*WHAT IS ASKED*. Rewrite every one of the items below, changing "GUI agent" to "desktop agent" wherever it occurs and leaving all other wording as it is.

*RECORDS FOR THE EXERCISE*.
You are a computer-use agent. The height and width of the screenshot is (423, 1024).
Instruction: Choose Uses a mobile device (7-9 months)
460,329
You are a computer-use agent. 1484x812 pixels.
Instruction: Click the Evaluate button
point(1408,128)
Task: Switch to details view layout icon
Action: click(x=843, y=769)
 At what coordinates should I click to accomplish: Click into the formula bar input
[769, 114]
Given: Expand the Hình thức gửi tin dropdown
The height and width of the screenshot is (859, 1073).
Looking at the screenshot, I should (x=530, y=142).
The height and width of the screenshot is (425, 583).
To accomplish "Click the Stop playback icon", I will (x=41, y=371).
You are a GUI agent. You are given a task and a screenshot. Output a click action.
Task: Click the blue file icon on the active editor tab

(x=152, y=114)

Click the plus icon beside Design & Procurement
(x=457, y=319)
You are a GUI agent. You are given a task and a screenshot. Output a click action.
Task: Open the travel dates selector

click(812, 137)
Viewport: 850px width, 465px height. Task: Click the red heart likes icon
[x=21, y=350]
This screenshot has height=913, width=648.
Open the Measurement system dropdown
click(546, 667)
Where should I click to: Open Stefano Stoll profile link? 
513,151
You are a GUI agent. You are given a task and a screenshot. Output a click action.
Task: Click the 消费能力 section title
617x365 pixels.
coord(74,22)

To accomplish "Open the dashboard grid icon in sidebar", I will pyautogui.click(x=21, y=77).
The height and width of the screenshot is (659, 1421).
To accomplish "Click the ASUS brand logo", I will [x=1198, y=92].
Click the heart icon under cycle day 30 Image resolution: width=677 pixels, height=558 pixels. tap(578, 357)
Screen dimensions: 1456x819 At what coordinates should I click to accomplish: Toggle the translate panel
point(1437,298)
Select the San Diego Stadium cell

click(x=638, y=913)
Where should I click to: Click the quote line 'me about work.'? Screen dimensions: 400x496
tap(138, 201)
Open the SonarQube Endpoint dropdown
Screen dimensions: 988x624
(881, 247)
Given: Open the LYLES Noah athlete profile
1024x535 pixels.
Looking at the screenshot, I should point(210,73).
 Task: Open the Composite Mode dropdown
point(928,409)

*THE OUTPUT*.
You are a computer-use agent. The height and width of the screenshot is (423, 1024).
Instruction: Choose Uses a mobile device (7-9 months)
460,329
You are a computer-use agent. 1484x812 pixels.
Instruction: Click the Evaluate button
point(1408,128)
Task: Switch to details view layout icon
Action: click(x=843, y=769)
 At what coordinates should I click to accomplish: Click into the formula bar input
[769, 114]
Given: Expand the Hình thức gửi tin dropdown
The height and width of the screenshot is (859, 1073).
Looking at the screenshot, I should (x=530, y=142).
The height and width of the screenshot is (425, 583).
To accomplish "Click the Stop playback icon", I will (x=41, y=371).
You are a desktop agent. You are given a task and a screenshot. Output a click action.
Task: Click the blue file icon on the active editor tab

(x=152, y=114)

Click the plus icon beside Design & Procurement
(x=457, y=319)
You are a desktop agent. You are given a task and a screenshot. Output a click action.
Task: Open the travel dates selector

click(812, 137)
Viewport: 850px width, 465px height. Task: Click the red heart likes icon
[x=21, y=350]
This screenshot has height=913, width=648.
Open the Measurement system dropdown
click(546, 667)
Where should I click to: Open Stefano Stoll profile link? 
513,151
You are a desktop agent. You are given a task and a screenshot. Output a click action.
Task: Click the 消费能力 section title
617x365 pixels.
coord(74,22)

To accomplish "Open the dashboard grid icon in sidebar", I will pyautogui.click(x=21, y=77).
The height and width of the screenshot is (659, 1421).
To accomplish "Click the ASUS brand logo", I will [x=1198, y=92].
Click the heart icon under cycle day 30 Image resolution: width=677 pixels, height=558 pixels. tap(578, 357)
Screen dimensions: 1456x819 At what coordinates should I click to accomplish: Toggle the translate panel
point(1437,298)
Select the San Diego Stadium cell

click(x=638, y=913)
Where should I click to: Click the quote line 'me about work.'? Screen dimensions: 400x496
tap(138, 201)
Open the SonarQube Endpoint dropdown
Screen dimensions: 988x624
(881, 247)
Given: Open the LYLES Noah athlete profile
1024x535 pixels.
Looking at the screenshot, I should point(210,73).
 Task: Open the Composite Mode dropdown
point(928,409)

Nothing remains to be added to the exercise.